╭─ Testo fornito
Ampliare il racconto e le rappresentazioni delle carceri
Il magazine sarà affisso eccezionalmente sia nel Nuovo Complesso che nei pressi della metro Rebibbia con 120 poster esposti su 20 tabelle metalliche. «Scegliamo di mettere il magazine in affissione nel quartiere che raccontiamo affinché le persone che ci donano la loro storia possano rivedersi» spiega Nicola Gerundino di Hyperlocal. I contenuti del magazine potranno così essere fruiti dall’intera comunità che popola il carcere di Rebibbia e da coloro che ne hanno contribuito alla realizzazione attraverso le attività progettuali attivate da Hyperlocal all’interno del penitenziario stesso. A valorizzare la profondità visiva e narrativa del progetto, una vasta redazione di fotografi, scrittrici e scrittori che hanno lavorato fianco a fianco con i detenuti, insieme a materiali d’archivio che ricostruiscono un ampio immaginario: gli scatti di Tano D’Amico e Angelo Turetta, le immagini dai set dei film “Fuori” di Mario Martone e “Cesare deve morire” dei fratelli Taviani, i progetti architettonici di Sergio Lenci, le testimonianze delle compagnie teatrali attive in carcere come “Le Donne del Muro Alto”, fino alla corrispondenza della detenuta transgender Fernanda Farias De Albuquerque, da cui ha preso le mosse il romanzo “Princesa”. Attraverso testi, fotografie, interviste e contributi d’autore, il progetto invita a riflettere sul confine tra interno ed esterno, carcere e città, libertà e appartenenza alla comunità: «Passare la soglia di un penitenziario e spendere qualche ora al suo interno è un’esperienza importante, preziosa, fondamentale, che ogni persona dovrebbe fare – scrive Gerundino nell’articolo che apre “Hyperlocal Rebibbia” – Non tanto per toccare con mano le conseguenze che derivano dal commettere un reato, per essere atterriti o spaventati; ma perché, fin dalla notte dei tempi, ciò che non c’è è ciò che innesca la scintilla del pensiero. Il carcere è un luogo dove ogni forma di senso e rappresentazione che fa parte della quotidianità, della routine, si interrompe. Qui ogni gesto è una fonte di domande».
╰─
Nel testo sul magazine dedicato a Rebibbia, quanti poster saranno affissi e su quante tabelle metalliche?
╭─ Materiale fornito
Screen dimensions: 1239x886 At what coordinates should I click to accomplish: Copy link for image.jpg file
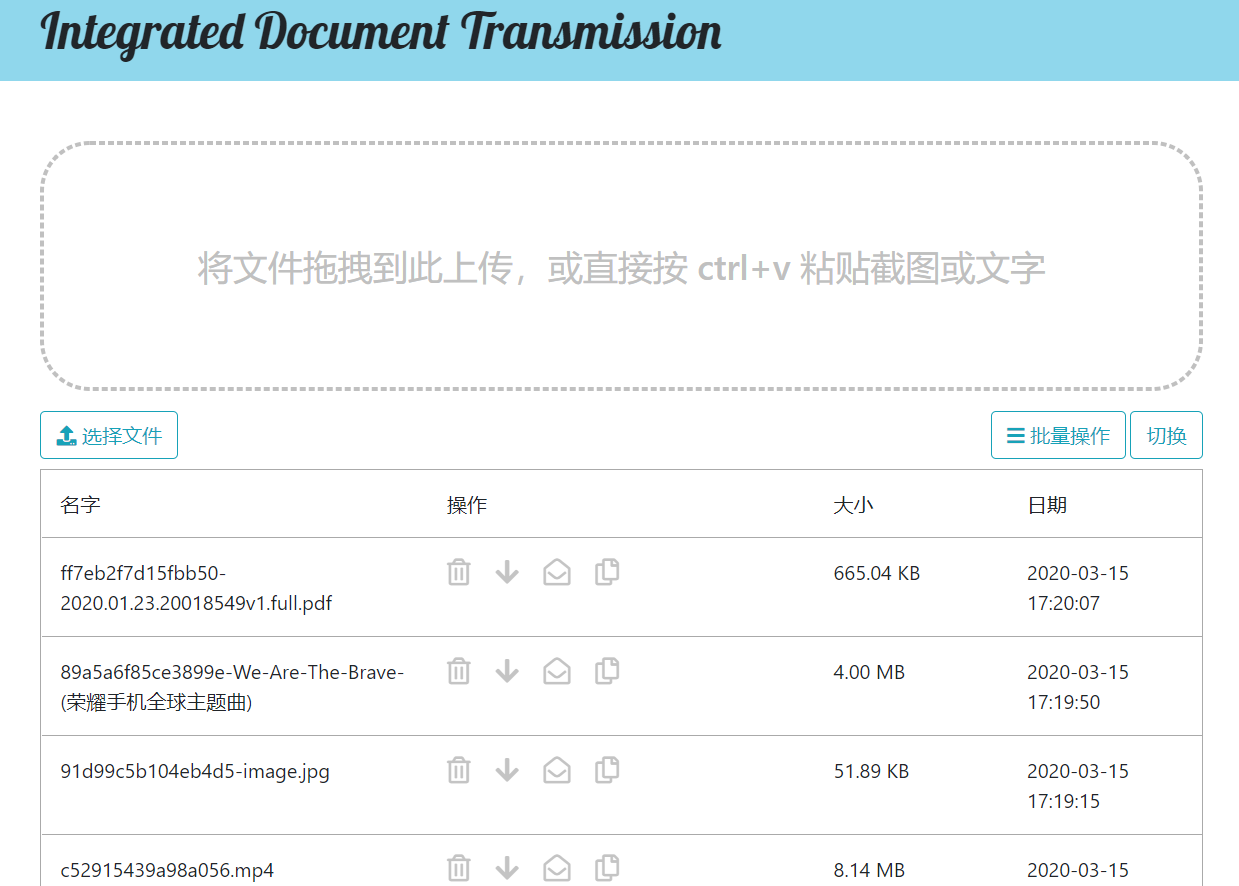pyautogui.click(x=607, y=770)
╰─
● **Risultato atteso**:
120 poster su 20 tabelle metalliche.